Saved data entries:
——
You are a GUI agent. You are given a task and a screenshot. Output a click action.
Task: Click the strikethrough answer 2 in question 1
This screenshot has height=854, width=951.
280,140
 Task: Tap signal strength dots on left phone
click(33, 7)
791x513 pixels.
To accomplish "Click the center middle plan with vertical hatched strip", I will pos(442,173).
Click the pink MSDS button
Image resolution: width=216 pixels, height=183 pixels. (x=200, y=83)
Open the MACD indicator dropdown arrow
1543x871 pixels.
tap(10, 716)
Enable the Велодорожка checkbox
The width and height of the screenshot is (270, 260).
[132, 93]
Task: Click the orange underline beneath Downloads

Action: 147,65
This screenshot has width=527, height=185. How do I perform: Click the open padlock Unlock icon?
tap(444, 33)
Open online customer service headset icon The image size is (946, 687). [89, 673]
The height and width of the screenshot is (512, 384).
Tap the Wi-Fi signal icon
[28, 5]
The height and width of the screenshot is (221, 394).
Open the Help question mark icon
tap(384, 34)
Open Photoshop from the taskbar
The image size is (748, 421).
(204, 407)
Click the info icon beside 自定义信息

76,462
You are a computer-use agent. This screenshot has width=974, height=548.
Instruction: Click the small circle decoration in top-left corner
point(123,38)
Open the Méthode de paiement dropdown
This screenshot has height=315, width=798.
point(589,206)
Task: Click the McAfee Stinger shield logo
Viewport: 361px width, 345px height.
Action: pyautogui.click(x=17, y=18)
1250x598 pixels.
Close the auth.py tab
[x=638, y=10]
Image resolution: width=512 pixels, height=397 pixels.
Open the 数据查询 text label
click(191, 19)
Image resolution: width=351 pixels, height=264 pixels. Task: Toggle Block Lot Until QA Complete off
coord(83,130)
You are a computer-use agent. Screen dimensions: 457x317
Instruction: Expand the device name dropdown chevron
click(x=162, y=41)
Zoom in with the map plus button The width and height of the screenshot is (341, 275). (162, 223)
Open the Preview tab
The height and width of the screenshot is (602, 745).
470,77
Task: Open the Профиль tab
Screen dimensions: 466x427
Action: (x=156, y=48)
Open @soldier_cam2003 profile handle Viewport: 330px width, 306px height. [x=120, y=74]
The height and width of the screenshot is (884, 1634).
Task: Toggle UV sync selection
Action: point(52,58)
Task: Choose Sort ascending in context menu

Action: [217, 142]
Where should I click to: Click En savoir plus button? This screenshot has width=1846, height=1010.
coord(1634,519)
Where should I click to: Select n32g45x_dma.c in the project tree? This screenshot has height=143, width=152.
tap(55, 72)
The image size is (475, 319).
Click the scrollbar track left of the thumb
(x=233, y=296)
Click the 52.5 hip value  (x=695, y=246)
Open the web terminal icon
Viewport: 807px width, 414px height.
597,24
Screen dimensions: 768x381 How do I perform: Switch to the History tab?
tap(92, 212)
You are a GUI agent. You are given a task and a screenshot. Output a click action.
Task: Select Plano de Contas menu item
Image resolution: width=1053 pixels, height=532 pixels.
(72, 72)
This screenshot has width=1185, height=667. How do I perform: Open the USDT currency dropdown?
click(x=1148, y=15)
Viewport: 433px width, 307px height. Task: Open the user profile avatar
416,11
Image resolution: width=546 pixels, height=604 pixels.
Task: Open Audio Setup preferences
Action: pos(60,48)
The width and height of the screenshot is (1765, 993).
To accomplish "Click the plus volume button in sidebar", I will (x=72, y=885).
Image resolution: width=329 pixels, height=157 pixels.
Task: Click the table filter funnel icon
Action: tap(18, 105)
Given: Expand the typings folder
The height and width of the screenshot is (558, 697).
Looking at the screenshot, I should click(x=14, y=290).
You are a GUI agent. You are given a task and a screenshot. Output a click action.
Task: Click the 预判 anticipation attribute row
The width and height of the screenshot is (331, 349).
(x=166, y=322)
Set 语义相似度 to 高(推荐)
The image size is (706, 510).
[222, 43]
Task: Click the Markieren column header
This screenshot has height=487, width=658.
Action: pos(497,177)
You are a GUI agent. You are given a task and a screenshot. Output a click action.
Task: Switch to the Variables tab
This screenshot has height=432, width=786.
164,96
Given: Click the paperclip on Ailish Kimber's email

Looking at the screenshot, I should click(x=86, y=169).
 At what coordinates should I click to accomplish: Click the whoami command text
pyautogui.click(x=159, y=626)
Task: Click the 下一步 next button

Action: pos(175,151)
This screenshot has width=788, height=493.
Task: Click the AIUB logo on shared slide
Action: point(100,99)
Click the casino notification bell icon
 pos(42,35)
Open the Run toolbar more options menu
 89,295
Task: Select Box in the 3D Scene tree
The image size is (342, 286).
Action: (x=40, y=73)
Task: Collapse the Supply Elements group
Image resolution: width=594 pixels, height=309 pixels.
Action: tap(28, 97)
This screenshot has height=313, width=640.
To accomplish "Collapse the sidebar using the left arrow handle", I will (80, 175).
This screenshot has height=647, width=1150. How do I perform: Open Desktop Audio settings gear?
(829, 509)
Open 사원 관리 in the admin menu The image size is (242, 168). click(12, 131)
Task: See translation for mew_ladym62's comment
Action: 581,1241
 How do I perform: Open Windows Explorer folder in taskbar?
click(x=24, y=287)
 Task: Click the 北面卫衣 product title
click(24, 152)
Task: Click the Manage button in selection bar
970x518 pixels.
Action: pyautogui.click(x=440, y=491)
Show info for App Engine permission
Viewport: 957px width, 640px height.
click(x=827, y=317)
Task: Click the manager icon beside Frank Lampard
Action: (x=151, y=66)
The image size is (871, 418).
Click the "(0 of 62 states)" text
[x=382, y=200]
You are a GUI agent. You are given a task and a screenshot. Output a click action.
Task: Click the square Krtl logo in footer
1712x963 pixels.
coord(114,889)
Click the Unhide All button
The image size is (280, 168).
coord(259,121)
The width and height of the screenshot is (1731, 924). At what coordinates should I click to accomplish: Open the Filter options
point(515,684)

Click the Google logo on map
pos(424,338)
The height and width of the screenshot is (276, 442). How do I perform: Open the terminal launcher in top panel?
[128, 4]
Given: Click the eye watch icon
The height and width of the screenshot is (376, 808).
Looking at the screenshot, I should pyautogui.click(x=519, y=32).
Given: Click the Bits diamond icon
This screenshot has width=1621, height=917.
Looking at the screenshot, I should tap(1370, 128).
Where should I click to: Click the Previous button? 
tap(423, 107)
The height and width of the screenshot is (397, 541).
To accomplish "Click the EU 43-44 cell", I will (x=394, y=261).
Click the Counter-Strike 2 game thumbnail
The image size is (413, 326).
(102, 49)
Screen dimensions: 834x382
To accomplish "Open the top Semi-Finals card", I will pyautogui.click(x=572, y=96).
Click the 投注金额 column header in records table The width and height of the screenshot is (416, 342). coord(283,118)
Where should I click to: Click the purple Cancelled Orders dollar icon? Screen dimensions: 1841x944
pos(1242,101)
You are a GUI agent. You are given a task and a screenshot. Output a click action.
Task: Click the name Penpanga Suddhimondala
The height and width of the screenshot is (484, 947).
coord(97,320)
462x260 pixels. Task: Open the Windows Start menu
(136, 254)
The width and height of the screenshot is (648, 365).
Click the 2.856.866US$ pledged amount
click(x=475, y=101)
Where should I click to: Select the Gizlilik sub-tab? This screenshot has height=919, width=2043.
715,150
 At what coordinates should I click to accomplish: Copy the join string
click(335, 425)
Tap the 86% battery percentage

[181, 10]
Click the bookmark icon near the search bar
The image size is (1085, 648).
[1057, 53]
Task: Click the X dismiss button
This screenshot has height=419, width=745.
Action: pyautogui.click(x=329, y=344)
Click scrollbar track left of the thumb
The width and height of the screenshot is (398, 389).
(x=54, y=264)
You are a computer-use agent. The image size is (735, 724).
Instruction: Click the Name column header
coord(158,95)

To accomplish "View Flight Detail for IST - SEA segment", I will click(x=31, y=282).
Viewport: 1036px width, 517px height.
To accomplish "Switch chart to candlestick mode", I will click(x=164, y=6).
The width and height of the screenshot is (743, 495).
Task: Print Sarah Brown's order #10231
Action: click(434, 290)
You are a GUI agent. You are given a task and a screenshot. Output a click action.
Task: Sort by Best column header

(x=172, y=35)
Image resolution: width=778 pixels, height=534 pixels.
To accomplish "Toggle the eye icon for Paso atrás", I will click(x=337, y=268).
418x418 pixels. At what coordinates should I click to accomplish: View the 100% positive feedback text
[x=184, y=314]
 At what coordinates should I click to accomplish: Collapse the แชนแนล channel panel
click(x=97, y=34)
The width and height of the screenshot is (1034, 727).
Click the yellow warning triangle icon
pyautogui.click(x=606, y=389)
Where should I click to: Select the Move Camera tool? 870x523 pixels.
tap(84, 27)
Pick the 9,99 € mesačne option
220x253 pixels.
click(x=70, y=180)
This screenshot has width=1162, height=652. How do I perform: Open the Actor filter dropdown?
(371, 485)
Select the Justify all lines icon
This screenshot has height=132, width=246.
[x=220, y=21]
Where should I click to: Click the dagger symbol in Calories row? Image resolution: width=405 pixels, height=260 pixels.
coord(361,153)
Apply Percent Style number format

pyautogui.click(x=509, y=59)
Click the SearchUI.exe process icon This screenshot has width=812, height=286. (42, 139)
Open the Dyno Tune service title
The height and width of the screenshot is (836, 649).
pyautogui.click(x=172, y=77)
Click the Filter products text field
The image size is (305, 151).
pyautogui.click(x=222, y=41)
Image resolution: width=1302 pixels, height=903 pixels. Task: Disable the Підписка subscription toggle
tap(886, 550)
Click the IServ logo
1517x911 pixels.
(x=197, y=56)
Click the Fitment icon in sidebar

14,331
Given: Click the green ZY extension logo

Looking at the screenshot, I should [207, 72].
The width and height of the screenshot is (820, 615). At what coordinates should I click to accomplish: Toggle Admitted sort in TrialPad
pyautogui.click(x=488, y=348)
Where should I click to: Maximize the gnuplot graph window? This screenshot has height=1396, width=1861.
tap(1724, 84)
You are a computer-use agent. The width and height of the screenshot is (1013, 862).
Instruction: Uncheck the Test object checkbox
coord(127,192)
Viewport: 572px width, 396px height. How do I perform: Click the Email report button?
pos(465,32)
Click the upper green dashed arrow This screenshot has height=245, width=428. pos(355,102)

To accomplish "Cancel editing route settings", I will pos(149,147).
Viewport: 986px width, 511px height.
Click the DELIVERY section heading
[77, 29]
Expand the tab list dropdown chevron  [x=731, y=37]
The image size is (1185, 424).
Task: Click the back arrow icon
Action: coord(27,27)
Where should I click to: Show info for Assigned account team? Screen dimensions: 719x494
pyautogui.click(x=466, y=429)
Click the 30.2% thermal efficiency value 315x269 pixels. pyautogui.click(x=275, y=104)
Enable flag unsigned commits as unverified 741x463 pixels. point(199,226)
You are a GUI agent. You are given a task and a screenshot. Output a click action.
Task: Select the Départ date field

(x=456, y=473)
——
SET PROBLEM
Please copy the rows from the line that contains "This screenshot has height=647, width=1150." up to and including the line that contains "Action: 581,1241", reproducing them exactly.

RESPONSE BELOW
This screenshot has height=647, width=1150. How do I perform: Open Desktop Audio settings gear?
(829, 509)
Open 사원 관리 in the admin menu The image size is (242, 168). click(12, 131)
Task: See translation for mew_ladym62's comment
Action: 581,1241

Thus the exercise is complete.